Исходный материал.
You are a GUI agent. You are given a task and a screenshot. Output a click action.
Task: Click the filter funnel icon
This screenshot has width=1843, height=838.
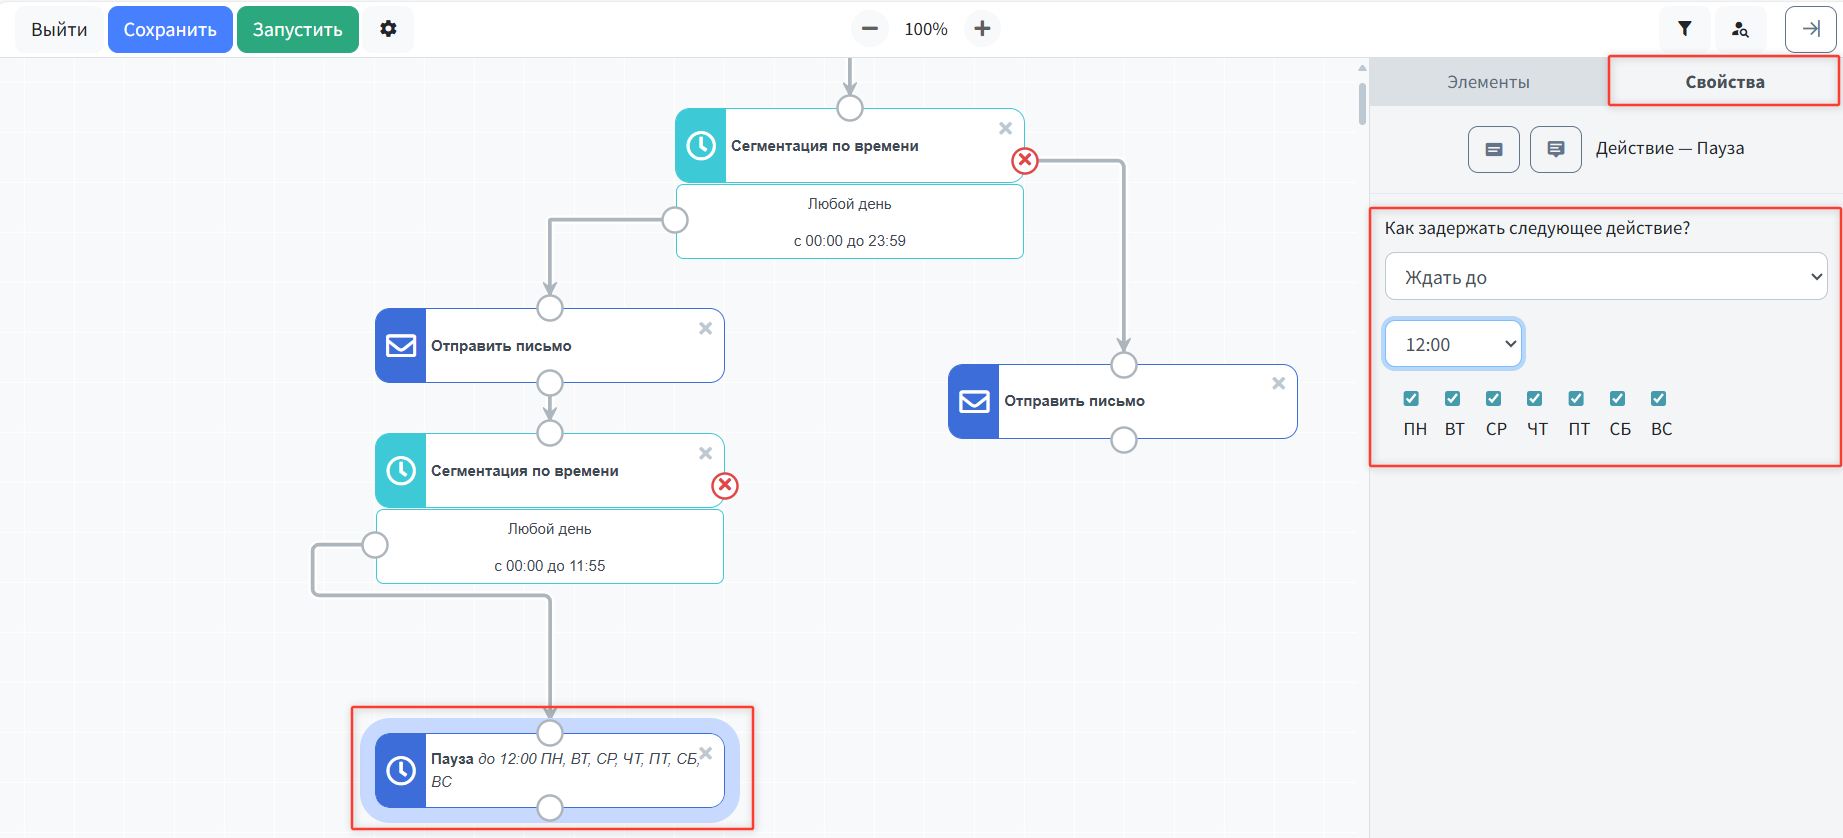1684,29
...
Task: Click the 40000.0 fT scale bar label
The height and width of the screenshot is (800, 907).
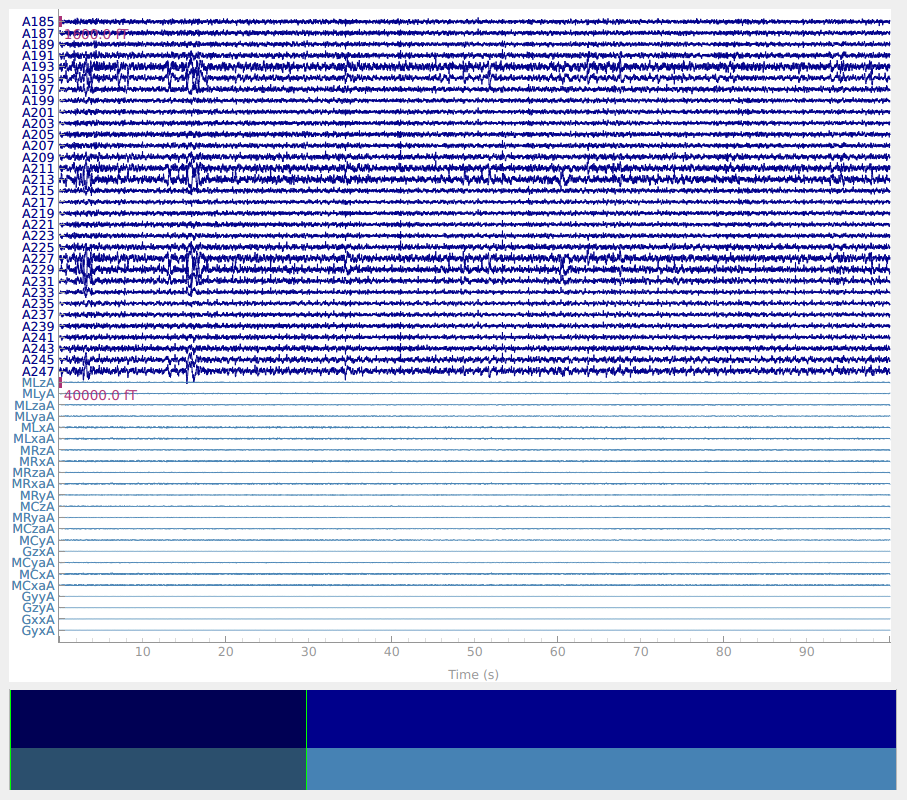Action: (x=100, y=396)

Что требуется.
Отредактируйте весь материал от строки с «Task: Click the 40000.0 fT scale bar label» вниз до строки с «Action: (x=100, y=396)» включительно, заменив «screenshot» на «image» и больше ничего не меняя. Картинки в ответ не включайте.

Результат выполнения.
Task: Click the 40000.0 fT scale bar label
The height and width of the image is (800, 907).
Action: (x=100, y=396)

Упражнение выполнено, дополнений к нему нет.